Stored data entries
╔══

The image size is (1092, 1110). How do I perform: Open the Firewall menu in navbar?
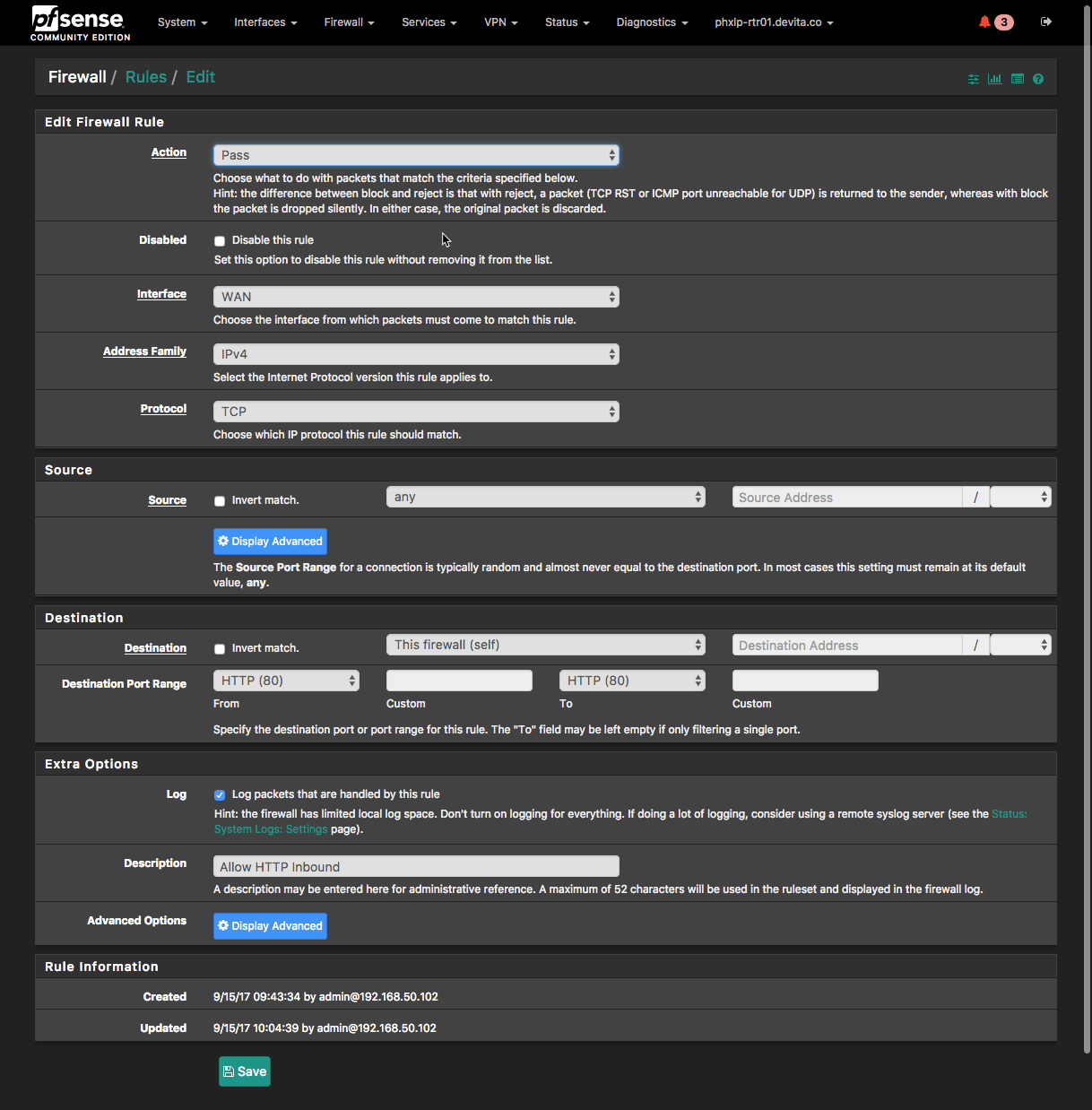[x=349, y=22]
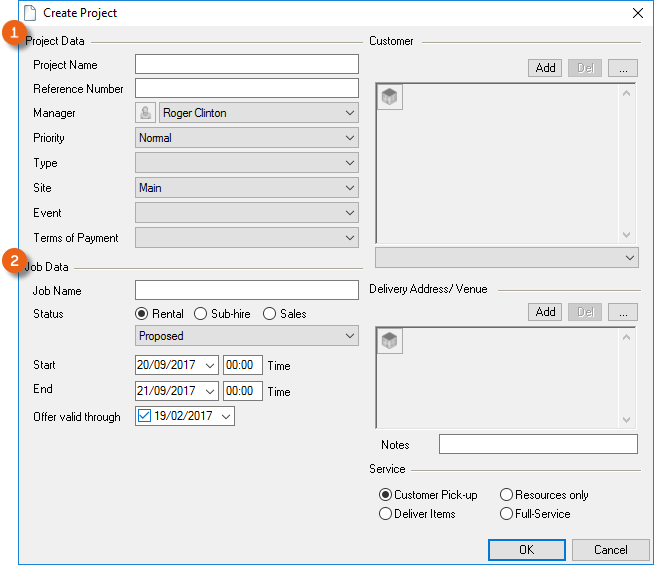Click the cube icon in Customer list
This screenshot has width=654, height=565.
[x=390, y=97]
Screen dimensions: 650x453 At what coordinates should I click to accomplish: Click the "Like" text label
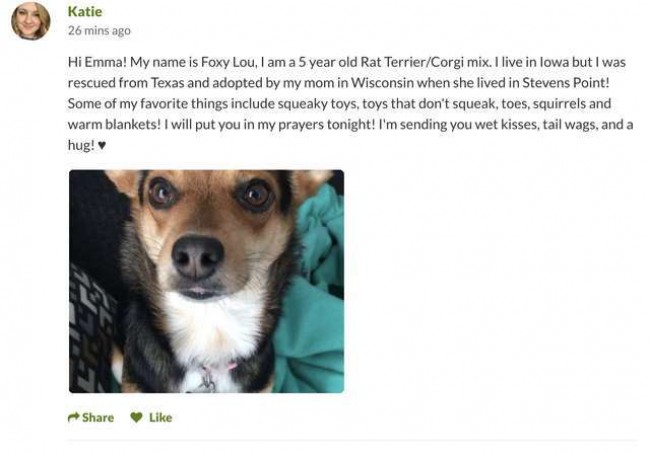160,417
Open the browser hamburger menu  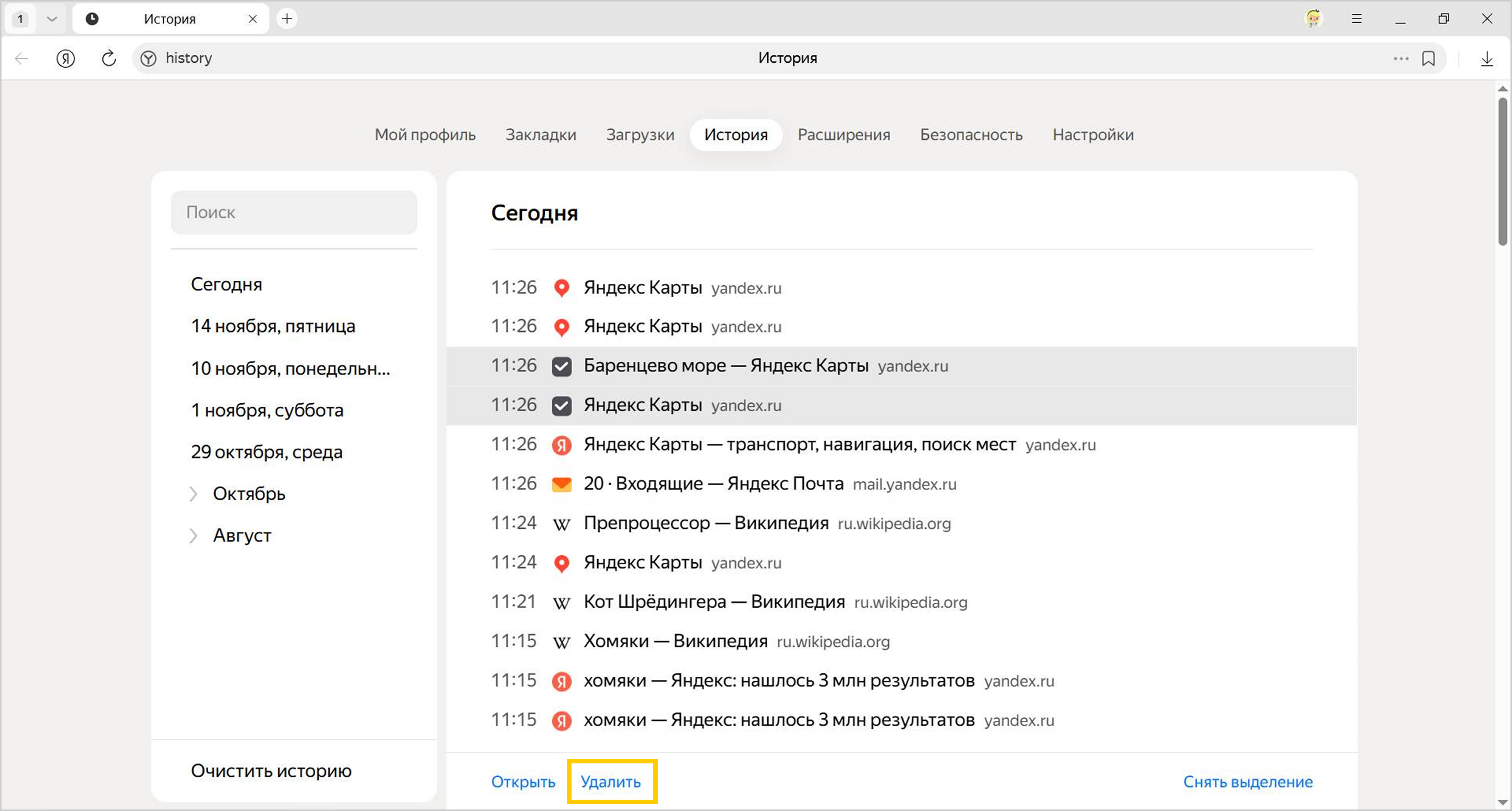click(1357, 19)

╚══

— PROBLEM —
Duplicate the records from their first line through the line that contains "[x=390, y=97]", and leave the pictures out of your copy.

— TASK RESULT —
The image size is (1092, 1110). How do I perform: Open the Firewall menu in navbar?
[x=349, y=22]
Click the cube icon in Customer list
This screenshot has width=654, height=565.
[x=390, y=97]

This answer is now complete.